President Obama Vacations in Bar Harbor, Maine and Acadia National Park

"This park is unusual. Rather than being carved out of existing federal land, this is land donated by some of the richest people in the country to the United States of America -- rich people who had it as their own special, elite summer enclave," said Burns, who is currently traveling the country visiting parks of a different sort, ballparks, for his upcoming documentary "The Tenth Inning," a new chapter of his 1994 "Baseball."

Acadia National Park Offers 'Ever-Changing Landscape'

Acadia is a three-and-a-half-hours' drive northeast of Portland, is connected to the mainland by a causeway. It was established as a national park in 1916.

Burns said that while the national parks have "spectacular natural scenery," they offer so much more.

"Usually what brings us to a national park is that we're out of normal routine," he said. "We get to see our parents and our siblings in different light.

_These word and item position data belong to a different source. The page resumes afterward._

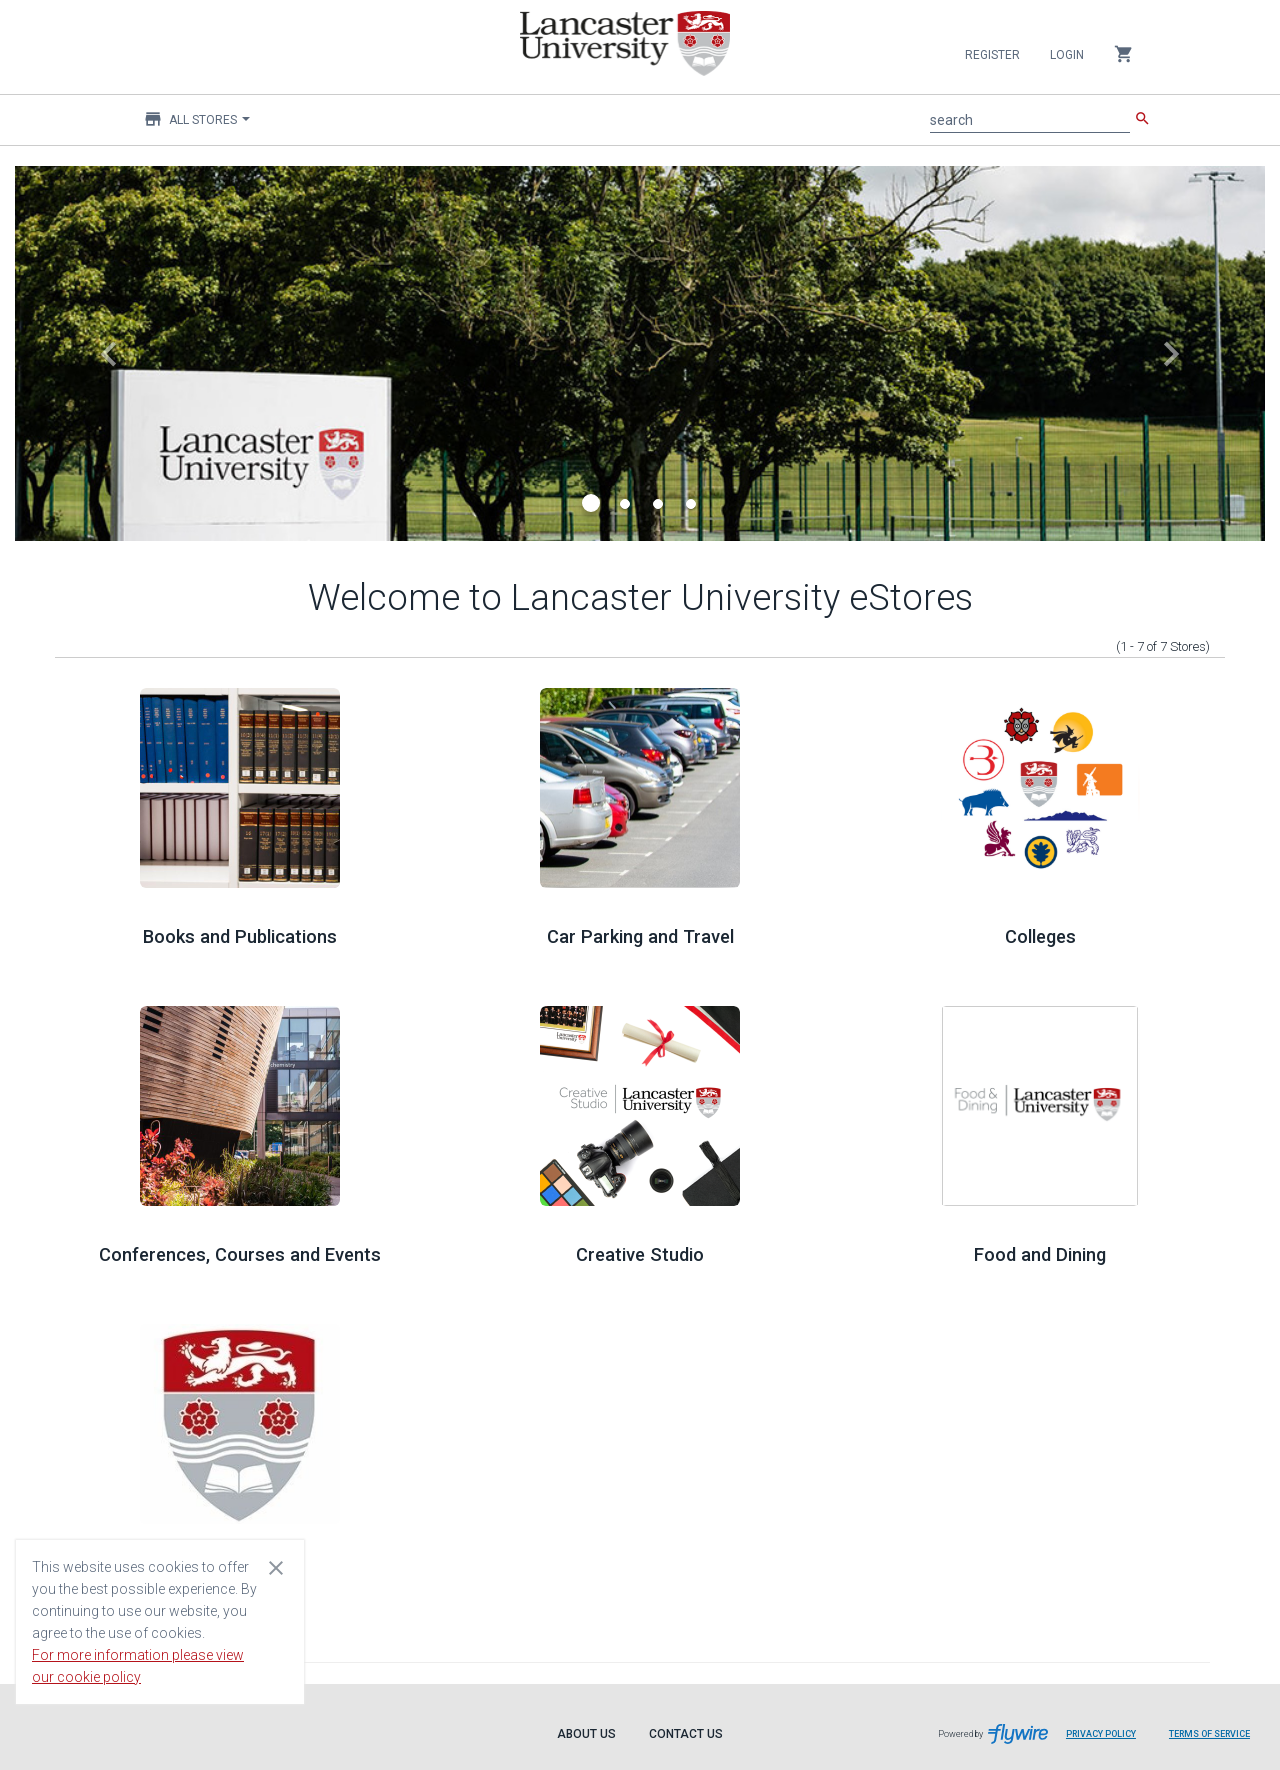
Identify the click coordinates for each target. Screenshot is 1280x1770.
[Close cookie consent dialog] (276, 1567)
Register (992, 55)
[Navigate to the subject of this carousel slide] (640, 353)
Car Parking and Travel (640, 936)
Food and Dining (1040, 1254)
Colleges (1040, 936)
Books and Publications (240, 936)
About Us (586, 1734)
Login (1067, 55)
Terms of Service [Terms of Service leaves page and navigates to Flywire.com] (1209, 1734)
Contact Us (686, 1734)
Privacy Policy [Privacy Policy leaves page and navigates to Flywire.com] (1101, 1734)
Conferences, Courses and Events (240, 1254)
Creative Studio (640, 1254)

It really leaves an indelible mark on our memories."

Besides Cadillac Mountain, Burns recommends that the Obamas visit the Jordan Pond House Restaurant, known for its popovers and lemonade, Thunder Hole at the eastern edge of the park and the carriage roads created by John D. Rockefeller Jr.

"They are unprecedented in a national park," he said. "They are wonder of architecture, of thoughtful planning. They pass by waterfalls and around trees. I think the president and his family will have a great time exploring that."

Ardrianna McLane grew up in the area, went to college at nearby College of the Atlantic and, after a few years away, returned to work as a ranger at Acadia.

"This is place where I think there is something for everyone. It's an ever-changing landscape where you have this connection between the ocean and the forest," McLane said.

Among her favorite spots in the park: the Jesup Path, which leads into town through connecting paths; the Sieur de Monts, the oldest section of the park; and the carriage paths.

"There are small, less visited places where you can hike through the forest and feel like you are the only one in Acadia," she said. "The park is so diverse. The trails wind around different vistas and you feel like you are really escaping."

"Remember," she added. "Acadia is the French word for `heaven of Earth' and I think it's no accident that the name has stuck."